But to find more evidence of the PETM, researchers left the oceans to learn more on land. There was something odd going on. Species obliterated. Increased acidity. Was there something we could learn to mitigate the damage of our own CO2- induced crisis? Perhaps paleoclimatologists would find more information perusing the geological library of land fossils.
In Wyoming’s Bighorn Basin, scientists found what they were looking for: a large red streak across the hills. It was a dusty red ribbon, seared into the mountains, that they hadn’t fully investigated — and it dated back to the PETM. But unlike the ocean cores, it was red for another reason. Harsh and volatile weather, mainly dry with intermittent heavy rains and storms, oxidized the soils and created the red hue. But to truly understand how the PETM affected life on Earth, scientists needed to find fossils: a glimpse of bygone life.
Three decades ago, one scientist decided to take up the challenge. As Scott Wing, curator of paleobotany at the Smithsonian National Museum of Natural History, tells me over Zoom from his home in Washington, D.C., wearing a pink Hawaiian shirt and with a fern plant in the background, he didn’t expect it would take him more than a decade.

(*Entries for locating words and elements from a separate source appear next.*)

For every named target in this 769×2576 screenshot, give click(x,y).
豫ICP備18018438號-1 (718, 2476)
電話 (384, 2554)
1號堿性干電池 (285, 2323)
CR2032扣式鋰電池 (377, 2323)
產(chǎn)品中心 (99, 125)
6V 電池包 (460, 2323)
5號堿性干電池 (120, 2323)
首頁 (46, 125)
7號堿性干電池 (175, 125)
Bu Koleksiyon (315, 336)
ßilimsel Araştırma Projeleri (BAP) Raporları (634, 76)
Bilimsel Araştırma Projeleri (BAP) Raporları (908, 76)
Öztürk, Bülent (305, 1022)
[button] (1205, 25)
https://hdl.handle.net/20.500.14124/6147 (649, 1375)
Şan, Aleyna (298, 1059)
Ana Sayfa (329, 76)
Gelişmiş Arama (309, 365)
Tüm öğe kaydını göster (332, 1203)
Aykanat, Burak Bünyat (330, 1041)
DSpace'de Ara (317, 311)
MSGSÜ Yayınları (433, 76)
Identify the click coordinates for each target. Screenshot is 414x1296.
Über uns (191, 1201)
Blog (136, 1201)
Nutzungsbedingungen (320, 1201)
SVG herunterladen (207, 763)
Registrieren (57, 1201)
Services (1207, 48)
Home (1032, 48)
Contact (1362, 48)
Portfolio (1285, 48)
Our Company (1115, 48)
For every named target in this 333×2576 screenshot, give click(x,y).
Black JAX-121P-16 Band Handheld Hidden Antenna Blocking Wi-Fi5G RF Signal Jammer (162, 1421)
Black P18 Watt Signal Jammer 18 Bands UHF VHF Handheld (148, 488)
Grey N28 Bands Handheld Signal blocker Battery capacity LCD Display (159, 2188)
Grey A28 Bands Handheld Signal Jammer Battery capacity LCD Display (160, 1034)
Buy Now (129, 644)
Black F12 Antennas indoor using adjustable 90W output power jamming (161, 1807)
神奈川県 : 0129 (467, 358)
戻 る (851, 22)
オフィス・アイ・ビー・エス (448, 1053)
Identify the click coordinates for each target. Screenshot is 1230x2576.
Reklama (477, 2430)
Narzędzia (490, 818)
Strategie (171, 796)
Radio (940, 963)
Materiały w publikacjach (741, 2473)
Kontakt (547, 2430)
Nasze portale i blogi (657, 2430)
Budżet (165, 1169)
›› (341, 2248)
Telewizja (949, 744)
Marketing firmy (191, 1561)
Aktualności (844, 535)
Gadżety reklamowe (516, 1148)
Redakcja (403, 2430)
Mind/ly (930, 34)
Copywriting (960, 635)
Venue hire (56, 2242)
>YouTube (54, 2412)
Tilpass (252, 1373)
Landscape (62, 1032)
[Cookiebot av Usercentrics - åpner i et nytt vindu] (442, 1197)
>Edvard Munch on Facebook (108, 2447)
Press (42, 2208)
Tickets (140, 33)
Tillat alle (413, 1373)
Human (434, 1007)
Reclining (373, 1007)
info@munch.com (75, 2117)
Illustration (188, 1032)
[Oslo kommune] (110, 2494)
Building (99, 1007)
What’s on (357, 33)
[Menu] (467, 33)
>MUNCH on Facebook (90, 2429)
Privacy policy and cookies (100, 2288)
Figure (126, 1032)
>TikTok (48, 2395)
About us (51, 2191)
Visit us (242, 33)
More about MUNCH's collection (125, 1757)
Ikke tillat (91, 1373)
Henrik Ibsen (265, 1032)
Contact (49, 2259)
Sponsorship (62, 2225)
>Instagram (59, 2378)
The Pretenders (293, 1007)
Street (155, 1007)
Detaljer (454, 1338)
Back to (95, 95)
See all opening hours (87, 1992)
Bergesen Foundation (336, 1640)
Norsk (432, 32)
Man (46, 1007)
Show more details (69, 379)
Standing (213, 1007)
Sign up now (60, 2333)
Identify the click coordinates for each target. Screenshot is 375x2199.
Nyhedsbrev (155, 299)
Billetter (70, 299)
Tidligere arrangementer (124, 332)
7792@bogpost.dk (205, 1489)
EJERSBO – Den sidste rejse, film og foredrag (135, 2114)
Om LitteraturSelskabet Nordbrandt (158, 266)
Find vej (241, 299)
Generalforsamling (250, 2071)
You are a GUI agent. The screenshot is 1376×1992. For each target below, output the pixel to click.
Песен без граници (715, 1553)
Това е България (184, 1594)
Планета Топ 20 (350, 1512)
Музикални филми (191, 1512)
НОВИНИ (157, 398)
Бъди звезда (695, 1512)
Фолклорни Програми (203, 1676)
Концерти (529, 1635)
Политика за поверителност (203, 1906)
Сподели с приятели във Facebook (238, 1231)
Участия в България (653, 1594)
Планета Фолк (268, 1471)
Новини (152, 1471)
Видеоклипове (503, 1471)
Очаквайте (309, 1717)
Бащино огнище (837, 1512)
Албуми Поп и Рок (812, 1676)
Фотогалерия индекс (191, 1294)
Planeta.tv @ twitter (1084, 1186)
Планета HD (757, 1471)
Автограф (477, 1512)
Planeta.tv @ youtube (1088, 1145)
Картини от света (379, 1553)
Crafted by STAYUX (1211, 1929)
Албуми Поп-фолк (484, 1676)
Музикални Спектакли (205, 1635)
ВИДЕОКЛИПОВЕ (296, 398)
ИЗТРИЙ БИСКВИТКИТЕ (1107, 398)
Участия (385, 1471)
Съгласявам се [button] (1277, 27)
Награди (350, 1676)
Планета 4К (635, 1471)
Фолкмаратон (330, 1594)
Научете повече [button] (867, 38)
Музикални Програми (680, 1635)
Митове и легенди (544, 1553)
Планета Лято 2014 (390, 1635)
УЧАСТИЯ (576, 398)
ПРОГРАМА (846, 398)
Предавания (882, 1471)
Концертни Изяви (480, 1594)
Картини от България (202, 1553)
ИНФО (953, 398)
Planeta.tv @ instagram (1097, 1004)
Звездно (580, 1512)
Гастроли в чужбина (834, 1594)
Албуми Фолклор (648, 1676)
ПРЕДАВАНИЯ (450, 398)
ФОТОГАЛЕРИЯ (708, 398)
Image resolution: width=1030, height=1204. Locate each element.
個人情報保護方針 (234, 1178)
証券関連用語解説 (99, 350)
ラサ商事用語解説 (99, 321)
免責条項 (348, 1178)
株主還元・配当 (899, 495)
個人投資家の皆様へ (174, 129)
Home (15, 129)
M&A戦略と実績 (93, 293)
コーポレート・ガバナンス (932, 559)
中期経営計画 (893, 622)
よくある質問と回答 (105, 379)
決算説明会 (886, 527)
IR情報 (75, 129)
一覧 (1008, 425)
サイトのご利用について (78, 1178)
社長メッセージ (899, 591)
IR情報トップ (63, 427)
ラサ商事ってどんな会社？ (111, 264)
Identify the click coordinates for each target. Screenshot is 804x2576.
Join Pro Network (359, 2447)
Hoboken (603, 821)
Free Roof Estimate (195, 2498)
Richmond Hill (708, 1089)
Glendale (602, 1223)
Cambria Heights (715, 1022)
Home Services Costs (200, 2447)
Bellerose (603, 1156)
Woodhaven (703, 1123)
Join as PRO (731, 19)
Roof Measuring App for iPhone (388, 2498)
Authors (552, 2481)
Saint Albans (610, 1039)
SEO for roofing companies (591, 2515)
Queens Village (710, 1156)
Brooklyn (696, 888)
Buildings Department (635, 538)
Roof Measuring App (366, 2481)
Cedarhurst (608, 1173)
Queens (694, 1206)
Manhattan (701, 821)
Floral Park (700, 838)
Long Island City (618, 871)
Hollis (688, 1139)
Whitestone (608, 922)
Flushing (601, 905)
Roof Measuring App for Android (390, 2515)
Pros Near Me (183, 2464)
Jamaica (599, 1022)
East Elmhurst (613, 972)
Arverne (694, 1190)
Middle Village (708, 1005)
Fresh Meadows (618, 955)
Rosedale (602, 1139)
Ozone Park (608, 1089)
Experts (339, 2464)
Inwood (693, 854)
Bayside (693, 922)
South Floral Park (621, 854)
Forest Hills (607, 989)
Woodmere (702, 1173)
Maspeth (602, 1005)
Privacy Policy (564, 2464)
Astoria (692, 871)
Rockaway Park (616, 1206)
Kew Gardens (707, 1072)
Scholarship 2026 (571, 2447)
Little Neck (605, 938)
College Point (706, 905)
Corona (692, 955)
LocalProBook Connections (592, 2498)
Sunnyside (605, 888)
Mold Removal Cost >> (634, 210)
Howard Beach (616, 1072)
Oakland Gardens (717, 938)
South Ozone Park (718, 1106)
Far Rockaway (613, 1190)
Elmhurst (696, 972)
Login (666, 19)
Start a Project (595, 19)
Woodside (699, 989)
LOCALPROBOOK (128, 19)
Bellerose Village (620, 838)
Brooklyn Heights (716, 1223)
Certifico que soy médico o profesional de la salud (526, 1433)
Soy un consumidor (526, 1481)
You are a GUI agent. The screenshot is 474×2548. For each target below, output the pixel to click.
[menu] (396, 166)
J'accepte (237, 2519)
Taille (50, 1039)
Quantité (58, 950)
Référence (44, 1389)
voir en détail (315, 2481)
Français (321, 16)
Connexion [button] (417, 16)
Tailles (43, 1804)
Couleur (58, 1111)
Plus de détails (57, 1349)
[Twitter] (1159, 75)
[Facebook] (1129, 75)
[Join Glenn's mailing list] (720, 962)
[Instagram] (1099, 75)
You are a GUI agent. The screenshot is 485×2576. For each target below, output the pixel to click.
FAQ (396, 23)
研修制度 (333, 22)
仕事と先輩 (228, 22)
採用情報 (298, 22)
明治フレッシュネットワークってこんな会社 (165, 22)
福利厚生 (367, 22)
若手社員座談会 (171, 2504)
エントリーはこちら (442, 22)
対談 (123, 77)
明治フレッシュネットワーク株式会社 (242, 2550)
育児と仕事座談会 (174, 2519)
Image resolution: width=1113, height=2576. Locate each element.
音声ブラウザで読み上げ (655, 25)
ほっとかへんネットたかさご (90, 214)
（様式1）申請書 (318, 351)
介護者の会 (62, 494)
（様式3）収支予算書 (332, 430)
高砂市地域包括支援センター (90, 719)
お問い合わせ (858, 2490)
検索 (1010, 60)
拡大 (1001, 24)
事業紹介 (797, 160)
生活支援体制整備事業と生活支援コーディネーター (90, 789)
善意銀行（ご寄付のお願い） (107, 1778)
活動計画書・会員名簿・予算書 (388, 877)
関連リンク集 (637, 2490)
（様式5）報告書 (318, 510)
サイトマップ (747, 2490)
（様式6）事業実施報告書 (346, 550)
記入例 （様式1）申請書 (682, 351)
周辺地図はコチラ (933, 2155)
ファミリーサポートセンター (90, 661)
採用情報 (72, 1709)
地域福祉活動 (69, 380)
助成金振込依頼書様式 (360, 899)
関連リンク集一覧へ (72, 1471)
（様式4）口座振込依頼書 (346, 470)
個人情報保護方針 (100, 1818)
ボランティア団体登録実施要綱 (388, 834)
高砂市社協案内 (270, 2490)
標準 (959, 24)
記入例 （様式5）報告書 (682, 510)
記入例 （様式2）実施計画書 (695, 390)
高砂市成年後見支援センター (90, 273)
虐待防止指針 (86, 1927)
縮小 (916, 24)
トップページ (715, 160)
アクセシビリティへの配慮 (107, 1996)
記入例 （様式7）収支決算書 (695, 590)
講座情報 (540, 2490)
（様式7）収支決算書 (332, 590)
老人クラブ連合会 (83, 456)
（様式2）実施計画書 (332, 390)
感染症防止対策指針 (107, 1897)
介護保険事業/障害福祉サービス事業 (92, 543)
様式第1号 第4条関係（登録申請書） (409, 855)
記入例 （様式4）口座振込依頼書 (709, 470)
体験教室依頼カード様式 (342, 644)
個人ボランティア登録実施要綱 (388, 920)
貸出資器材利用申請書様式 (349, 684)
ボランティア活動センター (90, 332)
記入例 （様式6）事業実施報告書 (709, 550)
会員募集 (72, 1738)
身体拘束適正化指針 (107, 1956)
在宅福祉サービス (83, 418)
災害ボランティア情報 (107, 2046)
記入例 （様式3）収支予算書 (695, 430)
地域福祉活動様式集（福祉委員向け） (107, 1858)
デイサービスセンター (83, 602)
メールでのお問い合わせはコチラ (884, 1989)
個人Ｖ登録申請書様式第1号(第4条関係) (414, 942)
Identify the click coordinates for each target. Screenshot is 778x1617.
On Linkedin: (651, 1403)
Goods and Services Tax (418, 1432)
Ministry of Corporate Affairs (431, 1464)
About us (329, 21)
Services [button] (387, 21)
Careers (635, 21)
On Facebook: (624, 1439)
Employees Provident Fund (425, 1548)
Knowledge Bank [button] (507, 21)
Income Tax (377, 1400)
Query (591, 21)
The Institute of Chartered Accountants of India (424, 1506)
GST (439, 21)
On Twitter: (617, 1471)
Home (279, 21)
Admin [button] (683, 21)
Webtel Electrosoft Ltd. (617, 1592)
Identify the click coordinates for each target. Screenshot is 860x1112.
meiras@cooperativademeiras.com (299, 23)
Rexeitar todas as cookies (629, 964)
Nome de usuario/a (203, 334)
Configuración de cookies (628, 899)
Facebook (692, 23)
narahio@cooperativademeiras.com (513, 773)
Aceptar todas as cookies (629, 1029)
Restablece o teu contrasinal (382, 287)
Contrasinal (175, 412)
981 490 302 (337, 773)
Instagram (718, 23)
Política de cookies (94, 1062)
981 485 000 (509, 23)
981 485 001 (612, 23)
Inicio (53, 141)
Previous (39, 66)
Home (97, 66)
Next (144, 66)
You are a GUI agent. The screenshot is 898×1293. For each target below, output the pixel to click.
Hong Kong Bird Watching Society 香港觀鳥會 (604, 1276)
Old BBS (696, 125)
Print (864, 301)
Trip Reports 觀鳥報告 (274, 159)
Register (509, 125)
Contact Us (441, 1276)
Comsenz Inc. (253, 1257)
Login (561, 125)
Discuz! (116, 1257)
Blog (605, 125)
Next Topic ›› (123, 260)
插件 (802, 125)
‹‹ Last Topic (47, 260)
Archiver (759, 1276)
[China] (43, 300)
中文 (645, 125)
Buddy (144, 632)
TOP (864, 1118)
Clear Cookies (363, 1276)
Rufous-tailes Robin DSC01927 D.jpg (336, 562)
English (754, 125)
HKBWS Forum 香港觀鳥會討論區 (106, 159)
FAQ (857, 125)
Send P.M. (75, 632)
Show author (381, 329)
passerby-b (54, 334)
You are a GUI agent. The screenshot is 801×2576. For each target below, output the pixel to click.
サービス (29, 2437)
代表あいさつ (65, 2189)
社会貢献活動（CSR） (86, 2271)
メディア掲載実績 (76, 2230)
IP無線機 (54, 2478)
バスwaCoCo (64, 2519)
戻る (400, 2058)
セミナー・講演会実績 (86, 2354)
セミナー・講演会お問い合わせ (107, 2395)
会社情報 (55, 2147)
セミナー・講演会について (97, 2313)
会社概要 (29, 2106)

Each summer for 12 years, his team scoured the barren hills of Wyoming’s Bighorn Basin, searching near the streak of red for signs of ancient life. In 2005, he had a eureka moment. While he was shovelling the dirt, several fossilized plants of exactly the right age emerged. “I started laughing, and then I started to cry because I was so happy,” he told a documentary filmmaker. By collecting a diversity of plant leaves, Wing and his team were able to plot their characteristics and determine the nature of the temperature changes 56 million years ago. The frequency of smaller leaves with smoother edges meant the climate was warmer and dryer.
A picture emerged from the burgeoning research: the Bighorn Basin was hot, dry and tropical, altered from the lusher epochs that bookended the period. And there was still a lot of life. Twisted bean trees grew up from the earth of the basin, with lizards and turtles inching by shoots of horsetails and cattails. Tiny horses (Sifrhippus) galloped by winding waterways, alongside a variety of other small hoofed mammals, like Meniscotherium and Diacodexis. Even early primates scampered through a scattered canopy. Farther north, in the Arctic, it was also hot but teeming with ancient crocodiles, and pre-primates with robust teeth that could survive in the Arctic winter darkness. The continents weren’t too different from where they are now, except India had yet to slam into Asia.
Critically, the research showed that temperatures became hotter and the oceans more acidic — and all this was caused by a major gush of CO2 into the oceans and atmosphere. But to really understand where we might be going, to see how climate change could affect us now, we need to understand how the PETM affected this tangled bank of life.